Поймал он и вправду немного: пяток подлещиков, двух красноперок и увесистого толстоспинного рыбца. На белом снегу только что поднятая из воды рыба нежно розовела.
— Почему закон нарушаешь? — строго спросил инспектор. — Кто разрешил сетью ловить? Браконьерствуешь.
Сашка слушал приезжих и, конечно, не понимал ничего. Он был бездомным придурком: резиновые сапоги, заношенная телогрейка, худое, темное от мороза и ветра лицо. Он жил здесь в убогой землянке, на берегу, вдали от людей. На ближнем хуторе знали о нем.
— Сеть изымаем. Какие еще есть запретные снасти? Пошли проверим.
Инспектор, а за ним — шофер зашагали по набитой тропке к берегу, к землянке под обрывом. Они прежде ее видели лишь издали. Теперь шли к ней, с удовольствием разминаясь и продыхиваясь после долгой езды и прокуренной душной кабины. Бедный Сашка тащился позади незваных гостей, удивляясь, взмахивая руками, что-то бормоча.
Землянка пряталась в обрыве холма, на выходе балки. Устроили ее когда-то шахтеры с Украины, обычно отдыхавшие в этих краях при воде и рыбе. Устроили для жилья летнего. Снаружи в обрыве была видна лишь горбылевая дверь, кое-как обитая толем, да торчала из земли труба.
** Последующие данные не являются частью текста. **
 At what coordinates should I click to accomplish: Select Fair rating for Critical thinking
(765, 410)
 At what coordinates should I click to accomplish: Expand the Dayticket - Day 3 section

Любопытствуя, инспектор открыл дверь, чиркнул спичкой и позвал товарища: «Погляди… Во зверье как живет…» Но тот отмахнулся. И вправду, чего было смотреть: земляные закопченные стены, железная печурка, дощатый топчан да стол. Била в нос кислая вонь нечистого жилья, сажи, дыма.
А Сашка стоял рядом, все так же что-то бормоча себе под нос и взмахивая руками. Рядом с крепкими, щекастыми мужиками в полушубках, шапках да валенках Сашка гляделся какой-то птицей-заморышем: вязаная шапочка на голове, хлопающие по тощим икрам резиновые сапоги, на худом, обрезанном лице лишь сизый нос да больные воспаленные глаза.
— Рыбка плохо ловится… — бормотал он. — Холодно…
И впрямь было холодно на ветру.
— Составляем акт, рыбка… — оборвал его инспектор. — Изымаем орудия лова.
Возвратились к машине, к проруби, к сетке, которая уже обмерзла под ветром на льду. Ее отодрали комом и бросили в кузов. Туда же — пешню. Составили акт и сунули Сашке под нос:
— Читай и расписывайся. Не хочешь? От подписи отказался.